Red, white and blue is the new green.
“People are starting to demand it,” said Dave Schiff, chief creative officer for Made Movement and former advertising consultant for brands like Coca-Cola and Microsoft. “Made in the USA means more job creation, fair-labor practices, a smaller carbon footprint and a level of craftsmanship that wasn’t there in decades past.”
Gone are the days of patriotic endurance of lackluster products for the sake of buying American. The label has found new life in the form of upscale accessories, professional attire and the collaboration between domestic manufacturers with retail brands like J. Crew and Club Monaco.
The resurgence in domestic products isn’t enough to satisfy manufacturing supporters like Schiff though.
“The movement has to be more than that,” Schiff said. “It can’t always mean handmade jeans or cool boots; there needs to be a push for advanced electronic manufacturing and tech development. If you don’t start with that, you’re dead in the water.”
Schiff launched Made Movement, a marketing agency focused on American brands, in April 2012 with two other Crispin Porter + Bogusky agency alum, Scott Prindle and John Kieselhorst. As the agency took on more clients, the team realized there were few resources for everyday consumers to find an aggregated selection of American-made products.

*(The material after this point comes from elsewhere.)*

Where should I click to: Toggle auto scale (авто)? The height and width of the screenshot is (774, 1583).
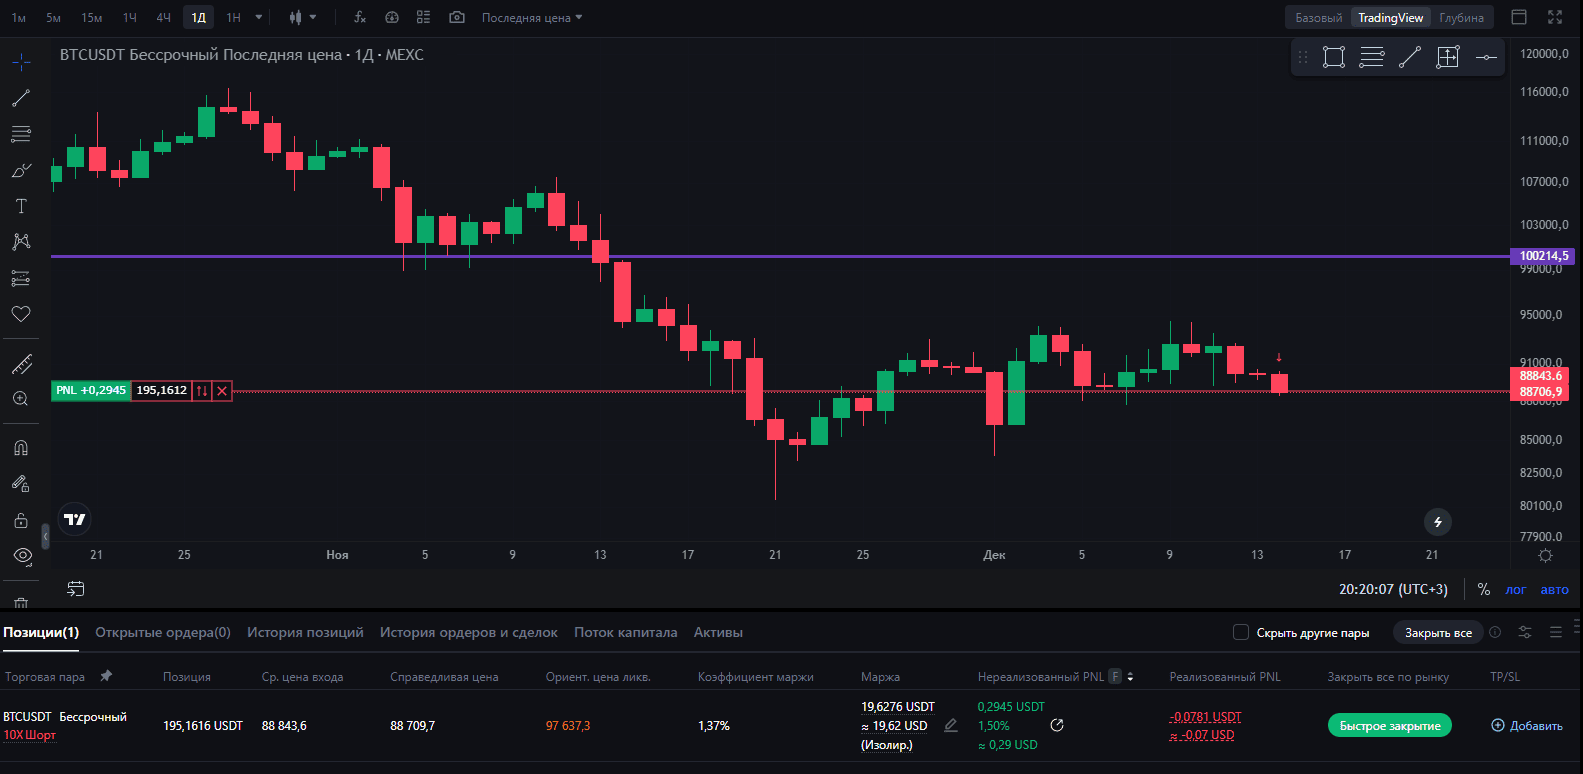pyautogui.click(x=1554, y=590)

The company decided to expand. Made Collection, an online shopping site, launched on July 4, 2012, with a mission to provide a curated collection of American-made apparel, home goods and outdoor accessories to average consumers. After partnering with Esquire magazine for a Made in America holiday gift guide, the site went viral and the number of company partnerships has grown to more than 100.
“The Collection is a store where people can shop and know for a fact the product they’re buying was made in the U.S.,” Schiff said. “We take the time to do the research and ensure that what we offer is directly impacting workers in cities across the nation.”

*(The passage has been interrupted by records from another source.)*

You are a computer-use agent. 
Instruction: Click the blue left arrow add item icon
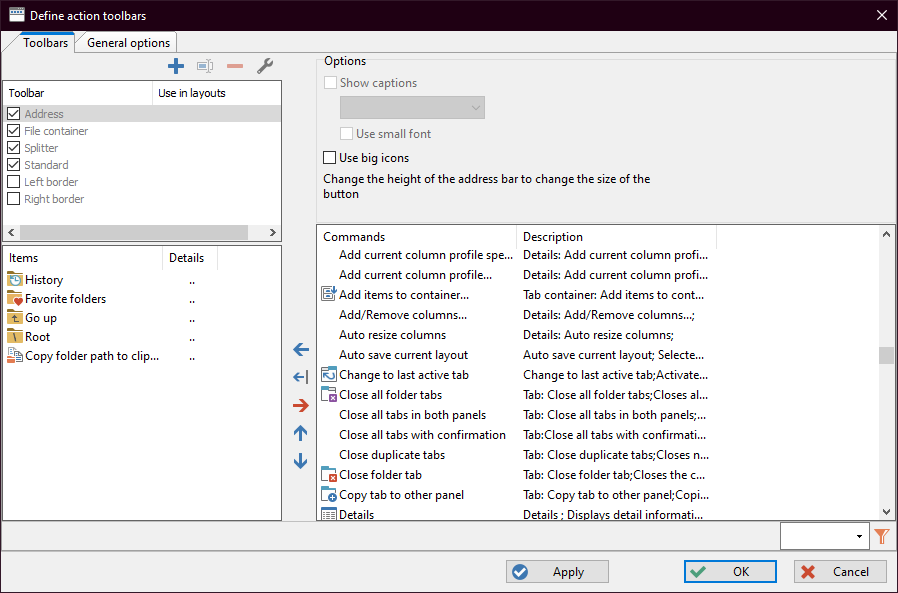tap(300, 350)
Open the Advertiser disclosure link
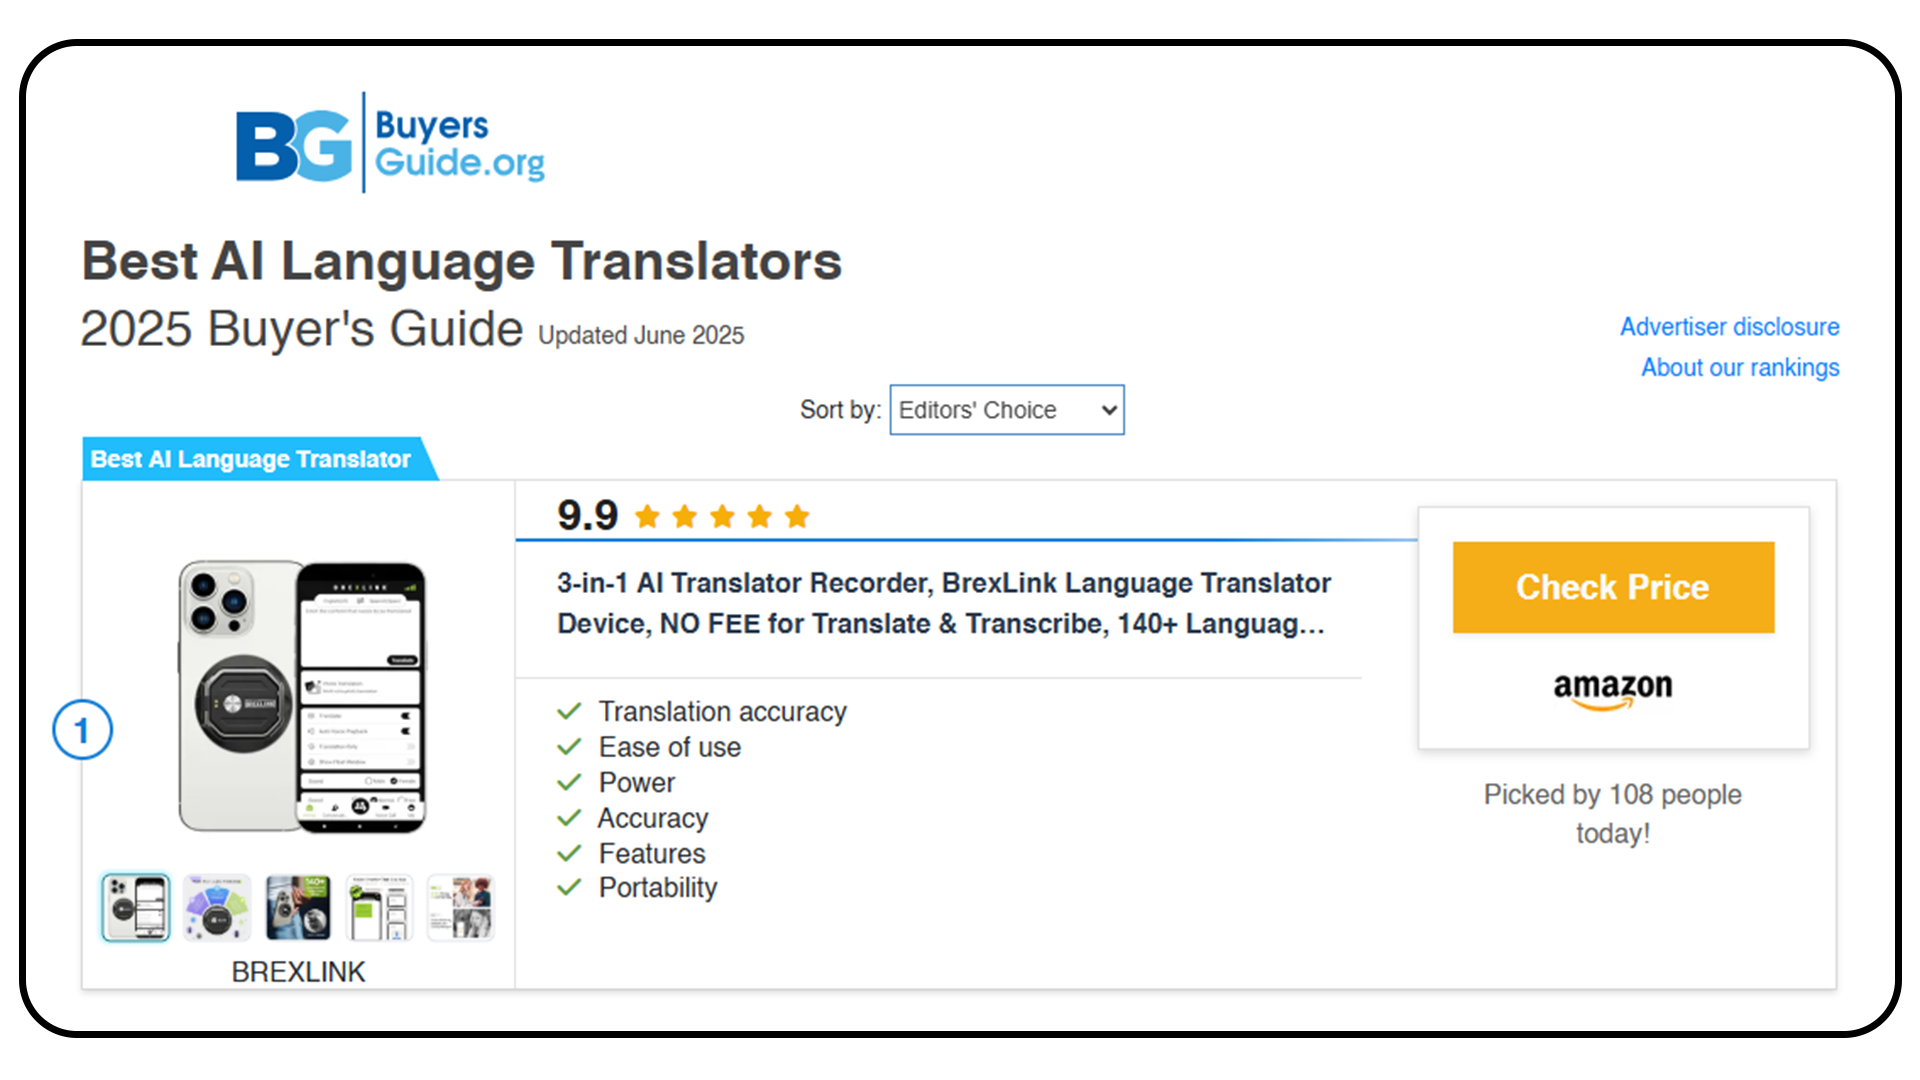 point(1729,327)
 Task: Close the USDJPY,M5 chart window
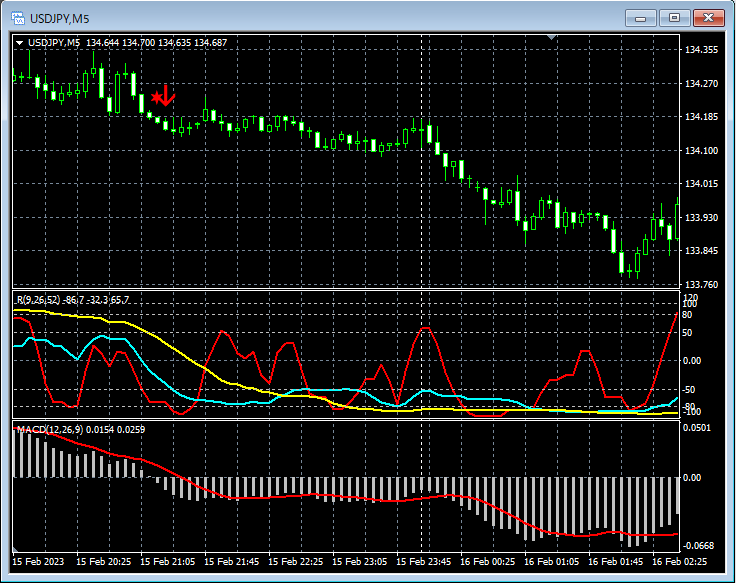pos(709,18)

The full range of benefits may be catching the attention of corporate America, but are efforts to revitalize American manufacturing reaching the audience that can boost it the most? College students have the power to make manufacturing sexy again, Schiff said.

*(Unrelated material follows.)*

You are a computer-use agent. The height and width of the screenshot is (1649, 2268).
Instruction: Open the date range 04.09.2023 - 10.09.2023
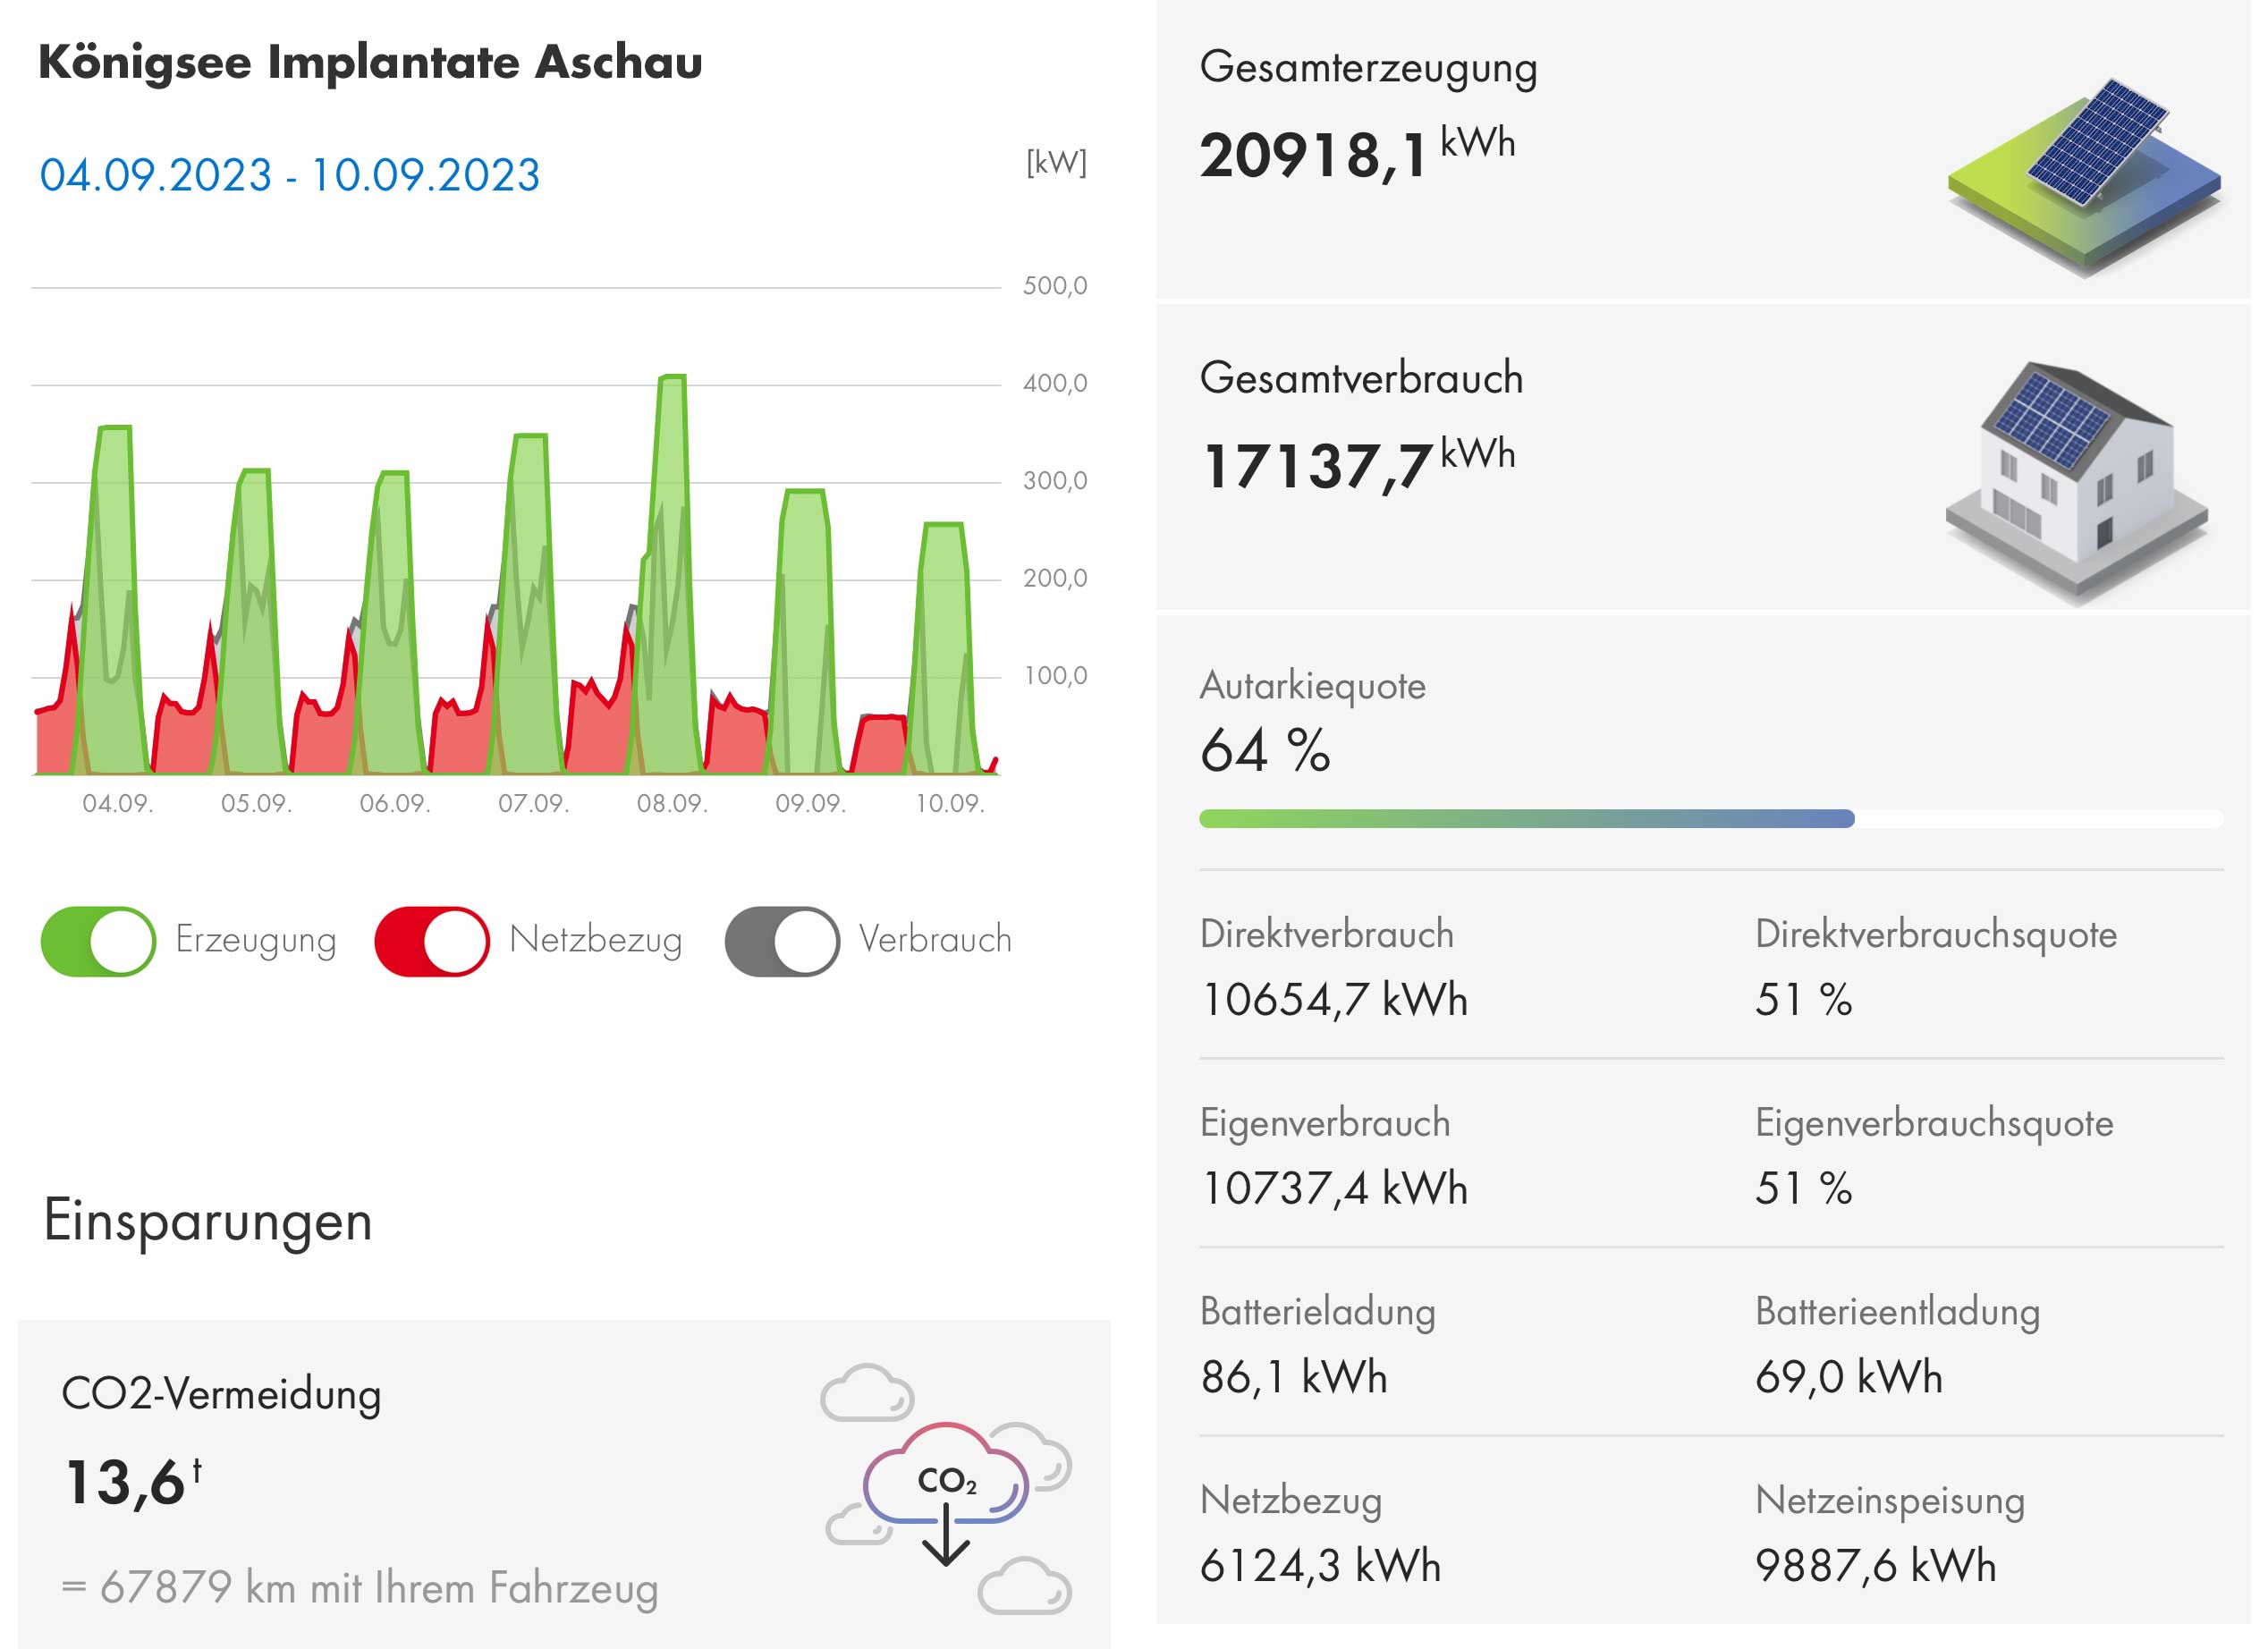[290, 176]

There’s just one problem with reaching the college-age consumer: price. Products produced in the U.S. often run at a much higher price point than foreign-manufactured goods. While more than 80% of Americans would pay more for Made-in-USA products, according to a recent survey by Boston Consulting Group, cash-strapped students could forgo buying American in favor of saving hard-earned money.
College students haven’t entered the workforce yet, so the full-range of benefits for bringing manufacturing jobs back to the U.S. can be lost on them, said Aly Perez, a University of Florida advertising student and the creative director of Garage Agency & Co., a student-run advertising agency.
“Even with more companies choosing to manufacture in the U.S., it isn’t being highlighted enough to really make college consumers take notice,” said David Argov, account director of Garage Agency & Co. “There should be a push to make American manufacturing the norm so products won’t have to be just what’s trendy or hip to get noticed.”
The push to produce more domestic goods may be coming soon. Wal-Mart is planning to meet consumer demand for American-sourced goods by pledging $50 billion toward reshoring efforts over the next 10 years, according to USA TODAY.
“When a company like Wal-Mart decides to change its framework, you’re going to see major effects throughout the retail industry,” Schiff said. “More people will get involved, the price of production should start to go down and there will be a push for the rest of the industry to follow suit.”
That push is what Schiff and others in the industry hope will shift consumer buying habits and bring more interest in manufacturing careers.
“A career in manufacturing should be considered heroic along the lines of a fighter pilot or doctor,” Schiff said. “It has just as much power to do good.”